TEXT PASSAGE:

>> start

OPINION FILED APRIL 25, 1977.

THE PEOPLE OF THE STATE OF ILLINOIS, PLAINTIFF-APPELLEE,

v.

THOMAS FRANK HUMMEL, DEFENDANT-APPELLANT.



APPEAL from the Circuit Court of Clark County; the Hon. CASLON K. BENNETT, Judge, presiding.

MR. JUSTICE REARDON DELIVERED THE OPINION OF THE COURT:

The defendant, Thomas Frank Hummel, on January 19, 1976, entered pleas of guilty to charges that he committed the offenses of concealment of a homicidal death and theft of property valued in excess of $150. (Sections 9-3.1 and 16-1(a), (e)(3) of the Criminal Code of 1961 (Ill. Rev. Stat. 1975, ch. 38, pars. 9-3.1, 16-1(a), (e)(3)).) For both offenses, the trial court sentenced defendant to concurrent terms of 2 to 6 years imprisonment, of which defendant served approximately 6 months in the penitentiary plus the time he served in the county jail before being granted bail in the amount of $5,000 by this court. After sentencing, defendant filed a timely motion to withdraw his plea and to vacate the court's judgment, however, the trial court denied that motion on March 22, 1976. The instant appeal involves allegations that the trial court erred in denying that motion.

Briefly, the facts giving rise to defendant's prosecution are as follows: On September 27, 1975, in rural Clark County, defendant and his brother-in-law, James Baker, killed and butchered a steer belonging to Charles Morgan with the intention of transporting it to their home in Terre Haute, Indiana. After quartering the animal, defendant and Baker encountered Everett Livvix. Defendant dropped the hind quarter he was carrying and fled into a nearby corn field, while Baker approached Livvix, fatally shooting him with two shotgun blasts.

Defendant did not see the fatal shooting, but he was able to hear the distant shots from Baker's weapon. Shortly thereafter, he exited from the field when Baker called to him. Baker asked, "Do you know what I just done [sic]?" Defendant, however, did not respond. Defendant and Baker next went to the home of defendant's parents and then returned to Terre Haute. Later that same day, defendant drove his car to the Wabash River bridge on Route 63 in Vigo County, Indiana, where Baker disposed of the shotgun and instruments used in butchering the steer by throwing them into the river. At no time did Baker tell defendant that he had shot or murdered the decedent. On the following day, defendant heard a radio report that a man had been found shot to death near his parent's home. Two days after the offenses were committed, defendant and Baker were arrested and charged with murder.

Section 9-3.1(a) of the Criminal Code of 1961 provides:

"A person commits the offense of concealment of homicidal death when he conceals the death of any other person with knowledge that such other person has died by homicidal means." (Ill. Rev. Stat. 1975, ch. 38, par. 9-3.1(a).)

This statute contains two elements whose presence must be established in order to prove the offense: (1) an act of concealment, and (2) the mental state of knowledge that the victim died as a result of a murderous attack.

>> end

GIVEN DATA:
>> start

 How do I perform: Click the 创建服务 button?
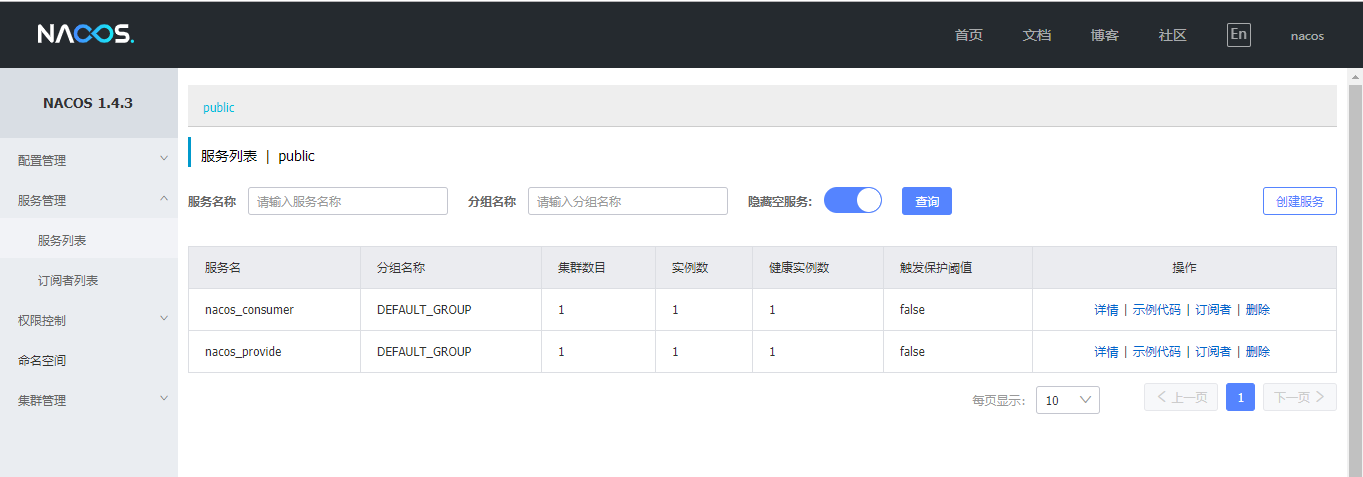pos(1299,201)
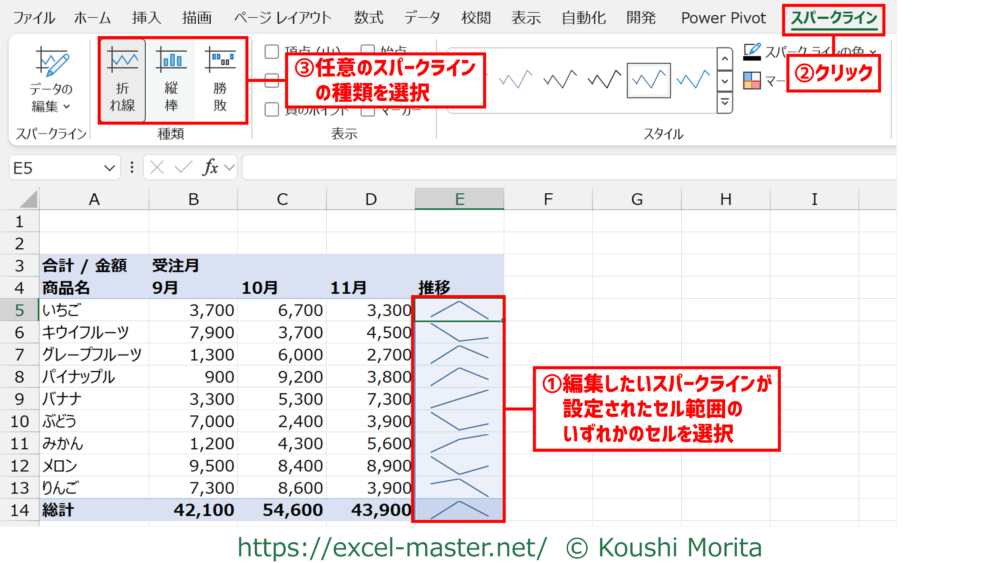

>> end

WHAT IS ASKED:
• A. In the Hummel appeal opinion, on what date did the trial court deny the defendant's motion to withdraw his plea?
• B. Resume the Hummel appeal opinion after its last sentence.
The listing has no connection to the court opinion.

RESULTS FOR EACH TASK:
• A. March 22, 1976.

• B.
Identification of an act of concealment is not an easy matter. We have held that, in order to be found guilty of the offense of concealing a fugitive, one must commit an act of concealment which requires more than a failure to disclose knowledge that another person committed an offense. (People v. Donelson (1977), 45 Ill. App.3d 609, 359 N.E.2d 1225.) The Appellate Court for the Fifth District has held that:

"* * * prosecution under section 9-3.1 [is limited] to situations where the body itself is concealed or where the homicidal nature of death is actively concealed, as in making a homicide appear an accident." (Emphasis added.) (People v. Vath (1976), 38 Ill. App.3d 389, 395, 347 N.E.2d 813, 817.)

Wiping fingerprints from the scene of a crime and disposing of weapons used in a crime may also be sufficient acts of concealment on which a conviction could be based. People v. Dyer (1975), 28 Ill. App.3d 436, 438-39, 328 N.E.2d 716.

It may be said that the instant defendant committed an act of concealment in driving Baker to the Wabash River and in waiting by the automobile while Baker threw the murder weapon into the river. Dyer holds that such an act is an act of concealment of a homicidal death and not merely concealment of the murderer's identity. It is, however, unclear that the instant defendant possessed the requisite state of mind, because neither the factual basis of the plea nor defendant's responses to questioning by the court discloses defendant's knowledge of the significance of his acts.

• 1 Defendant admitted hearing the two fatal shotgun blasts as he secreted himself in the field, however, he neither saw the actual killing nor did he at any time see the victim's body. Defendant was neither told of the death by Baker nor did defendant hear a radio report of the homicide before driving Baker to the Wabash River bridge where Baker disposed of the weapons and implements used both in the murder and theft. Defendant might have thought that the fatal shotgun blasts were actually fired in the air for the purpose of frightening the decedent. Defendant might have thought the blasts were nonfatal in character if he thought Baker had fired at the decedent. We, therefore, hold that the factual foundation presented to the judge who accepted defendant's plea was insufficient to establish that defendant knowingly committed the offense of concealing a homicidal death.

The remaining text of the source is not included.